C’est ce qui s’est produit à Abidjan.
Loin d’être une anomalie imprévisible,
il s’agit plutôt de l’aboutissement d’une logique dont les promoteurs
de la mondialisation financière avaient parfaitement conscience.
Dans une note interne à la Banque mondiale datée du 13 décembre
1991, Lawrence Summers, économiste en chef et vice-président de
la Banque mondiale à l’époque, par la suite secrétaire d’Etat au
Trésor de Bill Clinton, président de l’université de Harvard jusqu’en
juin 2006, écrit noir sur blanc [1]
: « Les pays sous-peuplés d’Afrique sont largement
sous-pollués. La qualité de l’air y est d’un niveau inutilement
élevé par rapport à Los Angeles ou Mexico. Il faut encourager une
migration plus importante des industries polluantes vers les pays
moins avancés. Une certaine dose de pollution devrait exister dans
les pays où les salaires sont les plus bas. Je pense que la logique
économique qui veut que des masses de déchets toxiques soient déversées
là où les salaires sont les plus faibles est imparable. [...] L’inquiétude
[à propos des agents toxiques] sera de toute évidence beaucoup plus
élevée dans un pays où les gens vivent assez longtemps pour attraper
le cancer que dans un pays où la mortalité infantile est de 200
pour 1 000 à cinq ans ». On croit rêver et pourtant c’est bien
cela qui est écrit.
Ce n’est pas la première fois
qu’un accident de ce type se produit en Afrique. Par exemple, la
vague liée au tsunami de décembre 2004 au large de l’Indonésie a
fortement endommagé certains containers de déchets toxiques (uranium,
plomb, cadmium, mercure, etc.) entreposés sur les côtes de Somalie,
pays très pauvre et particulièrement déstructuré depuis le début
des années 1990. Selon le Programme des Nations unies pour l’environnement,
« des containers de déchets dangereux, radioactifs,
chimiques et d’autres substances, qui avaient été entreposés sur
la côte somalienne, ont été endommagés par le tsunami. [...] Des
villageois font état d’un large éventail de problèmes médicaux comme
des saignements de la bouche, des hémorragies abdominales, des problèmes
dermatologiques inhabituels, et des difficultés de respiration
[2].
» Comme en Côte d’Ivoire actuellement. Comme ailleurs bientôt, sans
doute.
En somme, «
la logique économique qui veut que des masses de
déchets toxiques soient déversées là où les salaires sont les plus
faibles », chère à Lawrence Summers et à d’autres économistes
haut placés dans la hiérarchie internationale, est effectivement
à l’œuvre. L’exemple des déchets d’Abidjan en est même un concentré
caricatural : le Probo Koala navigue sous pavillon panaméen, avec
un équipage russe, et est géré par une société grecque, Prime Marine,
tout en étant affrété par une société immatriculée aux Pays-Bas...
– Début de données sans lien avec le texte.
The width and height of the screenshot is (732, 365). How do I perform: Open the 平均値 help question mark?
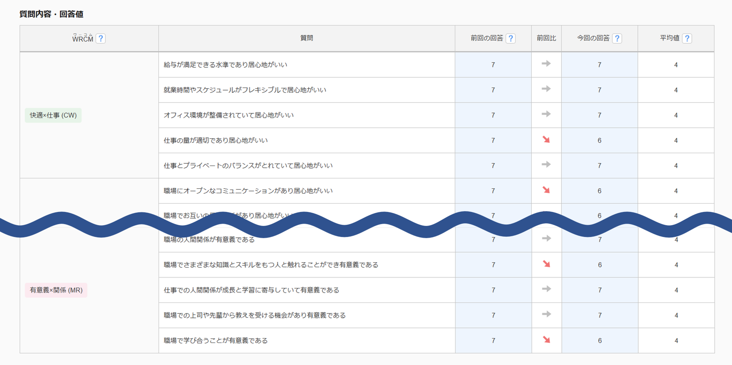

A terme, la vie sur la planète ne sera possible que si la donne
écologique est sérieusement prise en compte. Or cette mondialisation-là,
imposée via le mécanisme de la dette, est structurellement incapable
d’intégrer cette donne essentielle. Voilà qui donne un éclat singulier
à cette pollution et qui révèle la faillite d’un modèle économique
mortifère.
Notes:
[1]
Des extraits ont été publiés par The Economist
(8 février 1992) ainsi que par The Financial Times
(10 février 1992) sous le titre « Préservez la planète des économistes
».
[2]
Voir Les tsunamis de la dette, Damien Millet
et Eric Toussaint, CADTM/Syllepse, 2005.